Durch den Angriffskrieg gegen den Iran stark in Anspruch genommen, dürfte sich daran vorläufig nicht ändern. Auch wenn diese Konfrontation hoffentlich bald vorbei ist, werden sich die Vereinigten Staaten schwerlich darum reißen, Kiew wieder der Mäzen und Sponsor zu sein wie unter Joe Biden. Im Gegenteil, die Trump-Administration könnte nach dem entbehrten Sieg über Teheran geneigt sein, den Ukraine-Krieg im Tandem mit Russland schnell zu beenden und sich an der Rohstoffdeponie Ukraine schadlos zu halten.

Das alles ist so denkbar wie absehbar. Kanzler Merz scheint dennoch geneigt, einen solchen Gang der Dinge – wenn nicht aufzuhalten – so doch zu verzögern. Er hat Präsident Selenskyj nicht widersprochen, als der in Berlin so unverblümt wie taktisch wenig versiert verkündet hat, dass Deutschland schon vieles von dem übernommen habe, was noch vor nicht allzu langer Zeit die Amerikaner geleistet hätten. Auch einen Waffentransfer auf deren Niveau?
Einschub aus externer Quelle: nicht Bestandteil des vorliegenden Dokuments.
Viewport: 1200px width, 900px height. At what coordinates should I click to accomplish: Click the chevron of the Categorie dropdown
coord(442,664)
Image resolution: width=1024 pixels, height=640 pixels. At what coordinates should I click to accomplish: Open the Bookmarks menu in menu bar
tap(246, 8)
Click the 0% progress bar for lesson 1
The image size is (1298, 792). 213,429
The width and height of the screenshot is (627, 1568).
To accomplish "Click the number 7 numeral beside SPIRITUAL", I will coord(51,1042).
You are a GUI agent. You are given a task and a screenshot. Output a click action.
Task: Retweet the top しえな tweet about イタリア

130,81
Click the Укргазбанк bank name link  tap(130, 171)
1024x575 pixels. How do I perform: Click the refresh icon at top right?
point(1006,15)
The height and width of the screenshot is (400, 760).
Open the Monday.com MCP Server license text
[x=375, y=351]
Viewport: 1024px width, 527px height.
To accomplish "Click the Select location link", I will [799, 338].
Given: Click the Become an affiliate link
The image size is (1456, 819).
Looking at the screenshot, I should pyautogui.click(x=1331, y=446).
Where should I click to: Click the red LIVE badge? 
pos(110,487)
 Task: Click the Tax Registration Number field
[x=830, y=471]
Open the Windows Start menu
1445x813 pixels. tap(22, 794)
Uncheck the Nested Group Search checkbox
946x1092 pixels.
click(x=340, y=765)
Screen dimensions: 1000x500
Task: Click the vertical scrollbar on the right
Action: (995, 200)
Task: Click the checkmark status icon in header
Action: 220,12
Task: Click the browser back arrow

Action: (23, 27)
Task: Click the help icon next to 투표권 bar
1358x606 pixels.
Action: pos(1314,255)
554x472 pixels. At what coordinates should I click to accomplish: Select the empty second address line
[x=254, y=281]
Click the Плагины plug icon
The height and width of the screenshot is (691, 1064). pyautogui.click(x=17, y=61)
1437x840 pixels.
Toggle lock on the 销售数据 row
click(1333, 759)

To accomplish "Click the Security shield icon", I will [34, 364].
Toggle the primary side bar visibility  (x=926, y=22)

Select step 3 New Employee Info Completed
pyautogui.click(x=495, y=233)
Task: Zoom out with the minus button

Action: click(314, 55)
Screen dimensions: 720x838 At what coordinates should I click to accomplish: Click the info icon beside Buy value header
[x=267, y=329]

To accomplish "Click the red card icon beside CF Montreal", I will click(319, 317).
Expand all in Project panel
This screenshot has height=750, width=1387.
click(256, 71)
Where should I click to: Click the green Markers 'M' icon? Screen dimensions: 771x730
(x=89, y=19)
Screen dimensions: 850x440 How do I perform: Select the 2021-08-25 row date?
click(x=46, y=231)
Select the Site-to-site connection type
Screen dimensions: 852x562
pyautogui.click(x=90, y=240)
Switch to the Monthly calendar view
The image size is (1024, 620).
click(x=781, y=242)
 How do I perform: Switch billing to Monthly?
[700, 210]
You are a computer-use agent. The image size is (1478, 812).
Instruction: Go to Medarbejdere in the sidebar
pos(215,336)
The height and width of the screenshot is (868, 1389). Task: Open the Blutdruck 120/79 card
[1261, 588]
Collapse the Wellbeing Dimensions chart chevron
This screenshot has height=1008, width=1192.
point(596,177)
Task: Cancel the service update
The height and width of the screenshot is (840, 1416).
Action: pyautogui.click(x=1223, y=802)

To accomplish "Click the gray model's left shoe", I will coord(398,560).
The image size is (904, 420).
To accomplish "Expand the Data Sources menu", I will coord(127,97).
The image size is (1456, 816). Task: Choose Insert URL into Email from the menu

Wie auch immer – wirkungsvoller kann man Donald Trump nicht einladen, sich zu verabschieden. Er kann gegenüber Kiew argumentieren: Wir gehen, denn Deutschland kommt. Und wenn Merz Glück hat, verzichtet er auf den Zusatz: Und wird sich übernehmen.

Diese 90 Milliarden kosten mehr als 90 Milliarden

Die strategische Partnerschaft ist ein Etikett aus Semantik und Symbolik, aber ohne wirkliche Substanz, solange sich nicht mindestens die Europäische Union in gleicher Weise ins Zeug legt. Ursula von der Leyen täte das sicher gern, aber ihr hängen ja bekanntlich die Mitgliedsstaaten wie Mühlsteine am Hals.

Zunächst müssten die die seit Monaten versprochenen 90 Milliarden Euro für Kiew beim informellen Europäischen Rat Ende April durchwinken, die an eine Kreditaufnahme am Kapitalmarkt gebunden sind. Dafür bürgen die 27 Mitgliedsstaaten, deren Gesamtverschuldung von augenblicklich 14,6 Billionen Euro dabei durchaus ins Gewicht fällt. Das lässt auf die Refinanzierungszinsen gespannt sein.

Mit anderen Worten: Diese 90 Milliarden kosten mehr als 90 Milliarden. Wie oft wird man sich das noch leisten können? Der ukrainische Staat dürfte erst wieder finanziell satisfaktionsfähig sein, wenn der Krieg vorbei ist. Wobei gleichfalls zu beachten wäre, dass Viktor Orbán im April noch regiert. Daher ist offen, ob er sich ein erneutes Veto verkneift oder einlegt. Und eines dürfte unstrittig sein: Ohne die USA sowieso, aber auch ohne die EU kann Deutschland allein der Ukraine keine immerwährende Kriegstüchtigkeit verschaffen. Und: Reicht es nicht, wenn Merz rhetorisch auf großem Fuß lebt?

Präsident Selenskyj will wieder in die NATO

Wolodymyr Selenskyj hat in Berlin wieder davon gesprochen, dass er doch in die NATO wolle, nicht nur in die EU. Damit wurde eine Kompromisslinie verlassen, die von Kiew schon einmal bezogen wurde, als die US-Regierung im November ihren 28-Punkte-Plan für eine Lösung des Konflikts unterbreitet hatte.

Wenn das obsolet sein soll, ist ein Ende des Krieges, den Russland vor allem führt, um einen ukrainischen NATO-Beitritt zu verhindern, erst einmal abgesagt. Wenn Selenskyj diesen Maximalismus zückt, hat Friedrich Merz daran seinen Anteil. Er nimmt dafür die gesamte deutsche Gesellschaft in Haftung. Was viel zu selten thematisiert wird – welches Mandat er dafür hat.